Там завел машину на территорию дома приемов и поставил в гараж. Закрыл ворота. Было уже полпервого ночи.

Пешком он вернулся домой. Предстояло самое страшное и сложное: разговор с отцом. Это было потяжелее убийства.

* * *

Отец с матерью одну постель давно не делили.

Папаня спал на спине, в другой позе не получалось, мешал огромный живот. Поэтому он постоянно храпел. Очень громко, так, что по всему дому было слышно. Мать от него во вторую спальню сбегала. И тоже сопела будь здоров.

Плотских отношений между родителями, похоже, давно не случалось. Отец отдалбливал Беллу Табачник, завтрестом ресторанов и столовых. Но та в последнее время оперилась и стала ему отказывать. Поэтому батяня часто ходил злой. Но потом, кажется, когото нашел из обслуживающего персонала: то ли девчонку из секретариата, то ли официантку из дома приемов.

Идти к отцу было страшно. Он вспомнил, как Николай (кажется) Ростов проиграл сорок тысяч и приходил к папане своему каяться. «Войну и мир» Кирилл целиком не читал, лишь отдельные куски в хрестоматии. Вот этот ему запомнился.

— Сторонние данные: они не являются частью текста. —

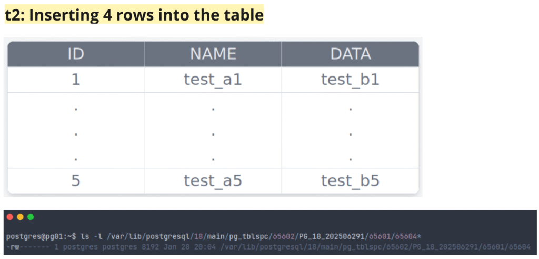The image size is (539, 259).
Task: Select the NAME column header
Action: 213,54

Только ведь убийство – не то что просрать сорок тысяч. Это пострашнее будет. Но все равно надо идти. Без отцовской помощи он ничего не сделает. Попадет в большую беду. Похуже сорока тысяч.

В доме он долго мыл руки, рассматривал себя в зеркало.

Жили они в коттедже, который для первого секретаря горкома специально предназначался. Если папаню с должности выпрут, то из дома их попросят.

Вдруг пришло в голову: «А если меня уличат, его выгонят точно. Поэтому для папаши прямой резон мне помогать, чтоб не разоблачили».

По стилю коттедж, в котором жил первый секретарь, походил на дом приемов, где он только что Наташку грохнул, – только площадью меньше. Дома для элиты тоже по типовым проектам в Союзе строились, не только многоэтажки для народа.

Но у них столоваягостиная внизу гораздо меньше, и спален наверху только три, и всего два туалета. Зато такая же, как на работе, дубовая лестница на второй этаж, и ковровая дорожка на ней, и панели на стенах дубовые, и межкомнатные двери. Отец дрых, храпел так, что на первом этаже было слышно. Затаив дыхание, Кир поднялся по лестнице, вошел к нему в спальню.

Отец в пижаме спал на спине. Возвышалась туша. В воздухе отвратительно пахло перегаром от коньяка. Было страшно – гораздо страшней, чем тело прятать. Мелькнула трусливая мысль: «Может, промолчать? Может, не заподозрят? Может, сам справлюсь, без отцовской поддержки?»

Но нет. Дело ужасней, чем протратить сорок тысяч. И без папаниной защиты Кир вряд ли сможет ускользнуть. Ведь у того в городе все схвачено: и милиция, и прокуратура, и КГБ. Папа сможет нажать на нужные рычаги и договориться с нужными людьми.